Klajok

**Name of the Vulnerable Software and Affected Versions** iskorotkov/avro versions prior to 2.33.0 github.com/hamba/avro/v2 versions prior to 2.32.0 **Description** Several Avro decoder paths read attacker-controlled 64-bit values from the wire format and either narrowed them to platform-sized `int` before bounds-checking or summed them using overflow-prone signed-int arithmetic. On 32-bit targets, these truncation paths can bypass byte-slice limits, select the wrong union branch, or cause a panic during OCF block reads. Additionally, three issues affect all platforms: cumulative-size arithmetic overflow in `arrayDecoder.Decode()`, `mapDecoder.Decode()`, and `mapDecoderUnmarshaler.Decode()` (which can bypass `MaxSliceAllocSize` and `MaxMapAllocSize`), `math.MinInt` negation in block-header handling, and negative size allocation in `make([]byte, size)` during OCF block reads. These flaws provide an attacker with a denial-of-service primitive via an untrusted Avro stream. **Recommendations** Update iskorotkov/avro to version 2.33.0 or later. Migrate from github.com/hamba/avro/v2 to iskorotkov/avro version 2.33.0 or later. As a temporary mitigation, avoid decoding untrusted Avro data.
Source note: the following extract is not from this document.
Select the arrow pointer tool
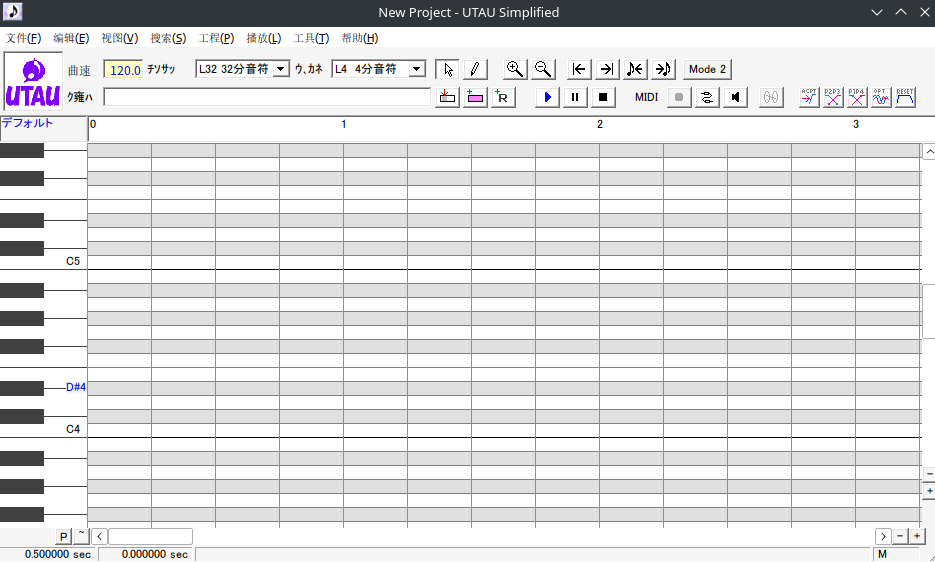The width and height of the screenshot is (935, 562). pos(448,69)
Restrict access to the `arrayDecoder.Decode()`, `mapDecoder.Decode()`, and `mapDecoderUnmarshaler.Decode()` functions when processing untrusted input.

**Name of the Vulnerable Software and Affected Versions** iskorotkov/avro versions prior to 2.33.0 github.com/hamba/avro/v2 versions prior to 2.32.0 **Description** Remote, unauthenticated denial-of-service occurs due to CPU exhaustion in the Avro array and map decoders. The issue arises because the decoders loop over an attacker-controlled block-count value without checking the underlying reader's error state within the loop body. On amd64 and arm64 targets, the `Reader.ReadBlockHeader` function returns the count as a 64-bit `int`, allowing a producer to declare a block of up to `math.MaxInt64` elements. If the payload is truncated or ends with EOF, the decoder continues to perform no-op iterations until the loop completes, effectively pinning a CPU core until the process is terminated, deadline-cancelled, or OOM-killed. Technical details involve the following vulnerable functions: - `sliceSkipDecoder.Decode()` - `mapSkipDecoder.Decode()` - `Reader.ReadArrayCB()` - `Reader.ReadMapCB()` **Recommendations** For iskorotkov/avro versions prior to 2.33.0, update to version 2.33.0 or later. For github.com/hamba/avro/v2 versions prior to 2.32.0, migrate to iskorotkov/avro version 2.33.0 or later. To provide defense-in-depth against oversized payloads, configure `Config.MaxByteSliceSize`, `Config.MaxSliceAllocSize`, and `Config.MaxMapAllocSize` to set explicit allocation caps.